With China’s appetite for Africa’s minerals growing, Zambia’s status as a major supplier of copper is expected to continue beyond Sata’s death.
According to official figures released on 19 February, 2015 by the Central Statistical Office (CSO), Zambia’s data agency, China is only second to Switzerland as the major recipient of its copper from 2010 to 2014.
“The top four major buyers of Zambia’s copper in order of ranking are Switzerland (61.1%), China (25.6%), United Kingdom (2.8%) and South Africa (2.6%) share of total copper export earnings annually,” read the CSO statement.
China’s investment is all over the sectors of the Zambian economy from health, manufacturing, to education, construction and retail trade.
However, China expert Sombo Chunda says the Chinese have overstretched their limits to start doing simple jobs that Zambians are able to do.
“The Chinese policy towards Zambia will not change with the death of President Sata. However, these people should have been allowed to only do big jobs that Zambians can not do. Not to start selling cobs of maize and chickens in the markets and running farms.
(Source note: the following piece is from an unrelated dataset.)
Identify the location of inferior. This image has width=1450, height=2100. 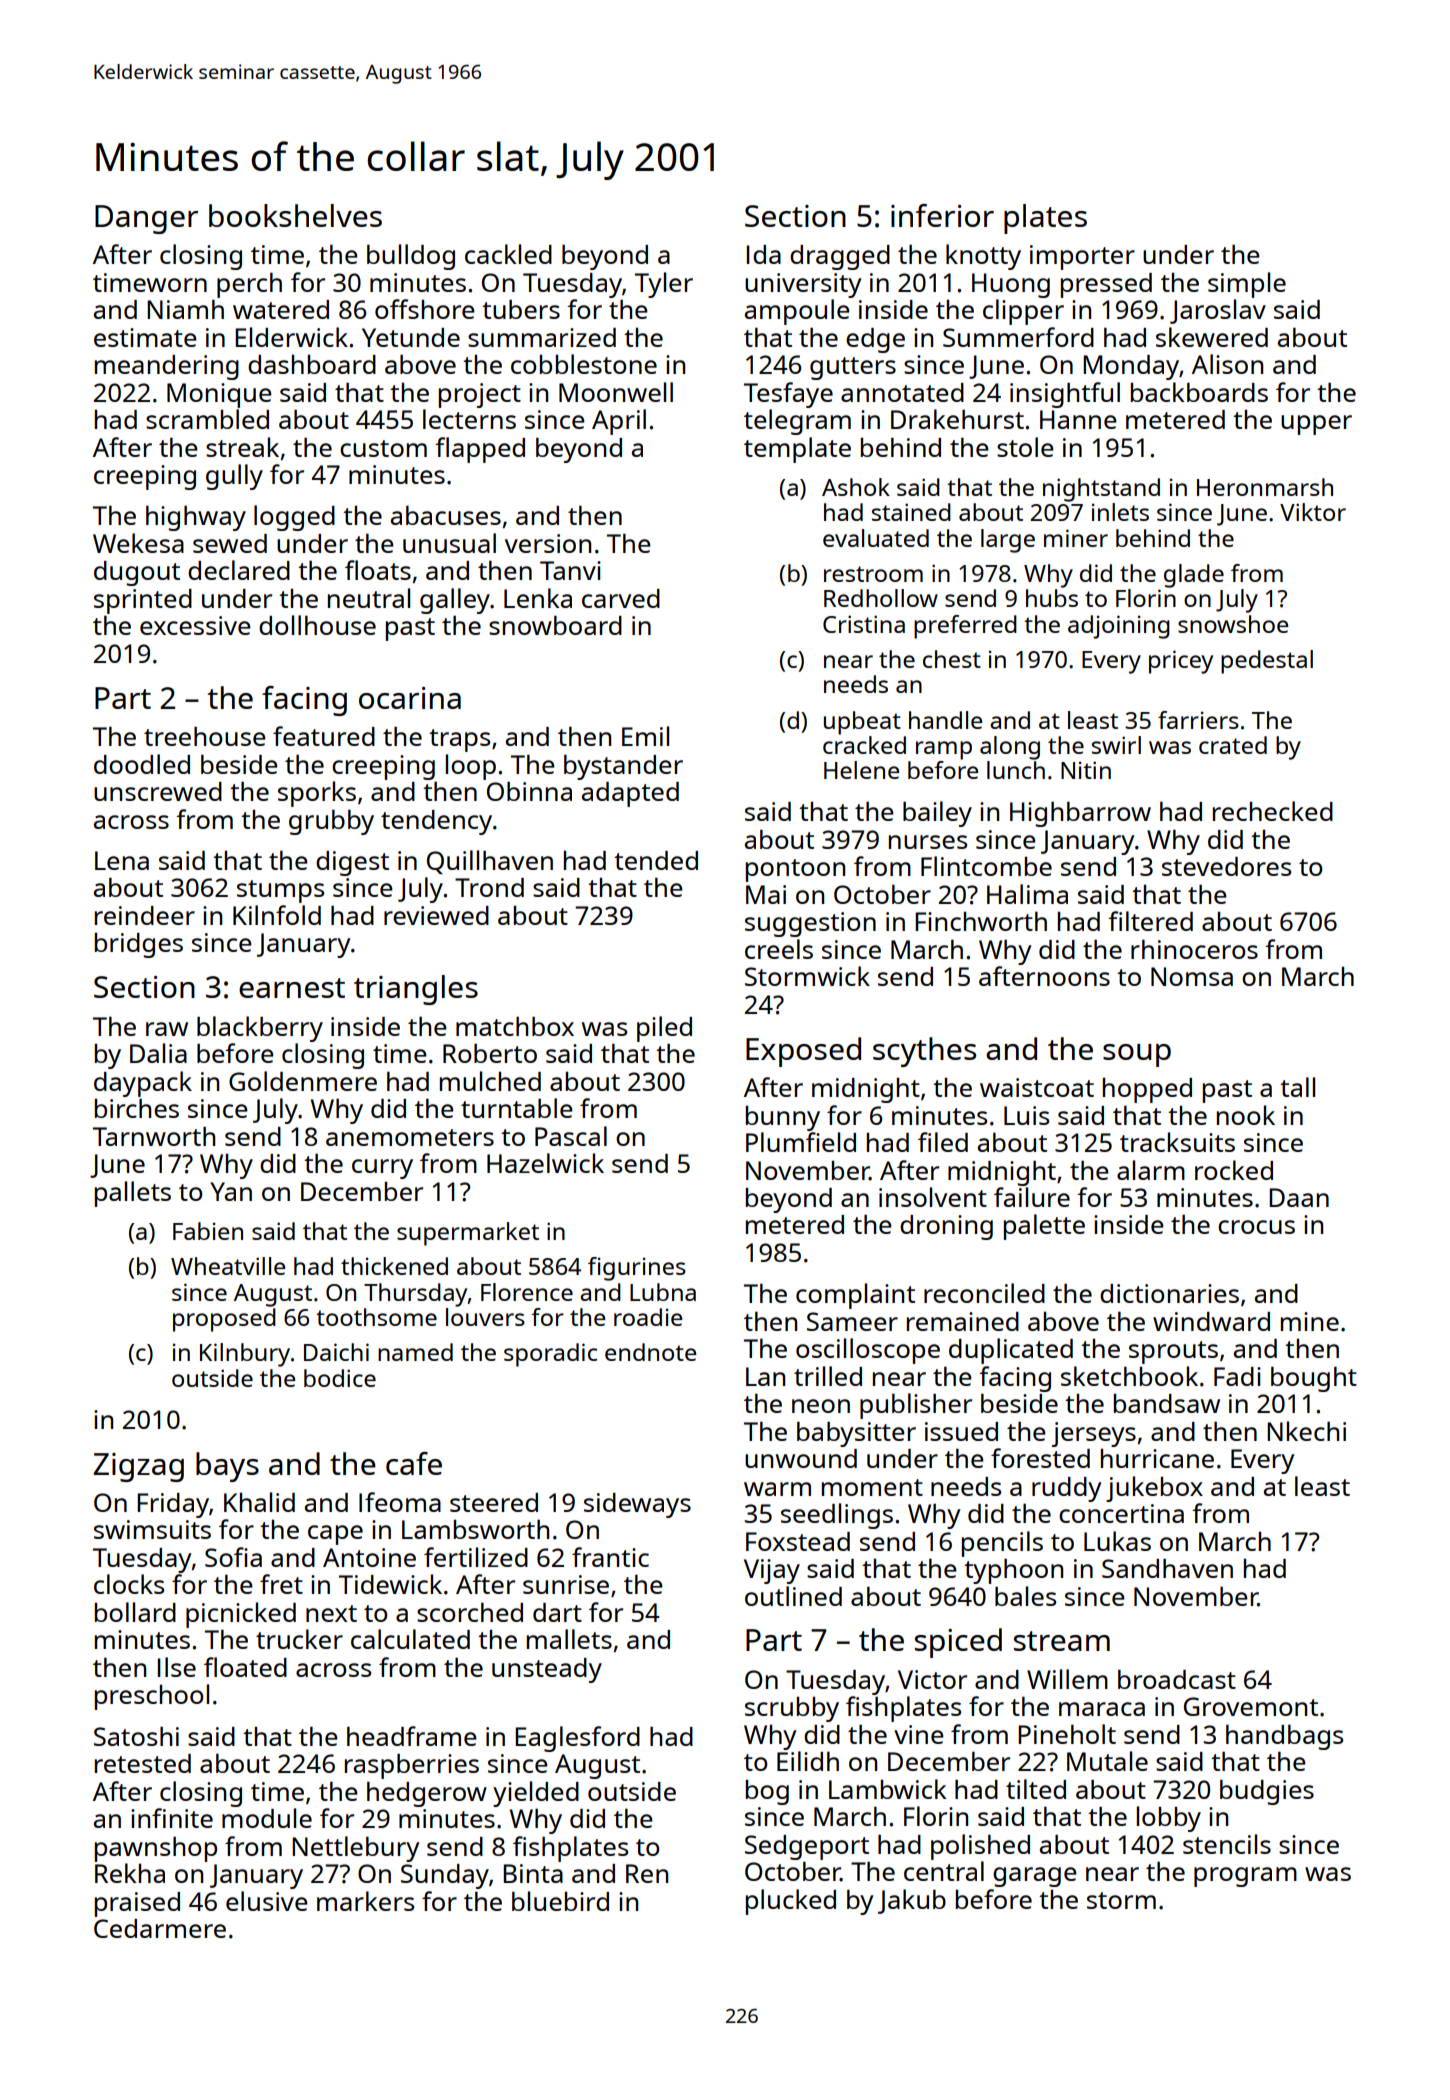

That is not good investment,” said Ms Chunda, who is also Country Representative for Diakonia Zambia, a Swedish NGO working on developmental issues in Zambia.
At the Soweto Market in Lusaka, Chinese nationals are usually spotted as early as 04:00hrs selling broiler chickens and fresh maize from their farms but they disappear soon after sunrise.
And ActionAid Zambia Country Director Pamela Chisanga has found the way the Chinese conduct their investments in Zambia a bit worrisome.
“Their long term investment opportunities are good for the nation. However, they believe in getting investment opportunities at all cost. And most of the corruption in now happening with Chinese investors who are easily harassed by political parties because of how they conduct their businesses,” said Ms Chisanga.
Apart from copper, the Chinese have also diversified their imports from Zambia to the forestry sector where they have become a major player.
Several Chinese nationals have been arrested and taken to court for illegally failing and trying to export the banned rosewood which is locally called Mukula.
This tree, which grows in hills, is said to be sought after by the Chinese for its medicinal benefits and its demand has grown to levels where thousands of the tree are illegally cut and taken out of the country without the authorities detecting it.
“Policing the Mukula tree has because a thorn in the eyes of the government because they do not have enough man power and equipment to enforce the law in the forests,” said Chunda.
And in a sign of their “good” relations, the Chinese and Zambian Presidents held official talks in Beijing to cement their decades old alliance.
On 2nd April 2015, President Lungu returned home in a joyous mood after a two weeks visit to China where his ministers signed various deals with China on infrastructure development and trade.
Zambia’s Commerce Minister Margaret Mwanakatwe announced that US$3.2 billion in investment pledges were secured during President Lungu’s maiden trip to China.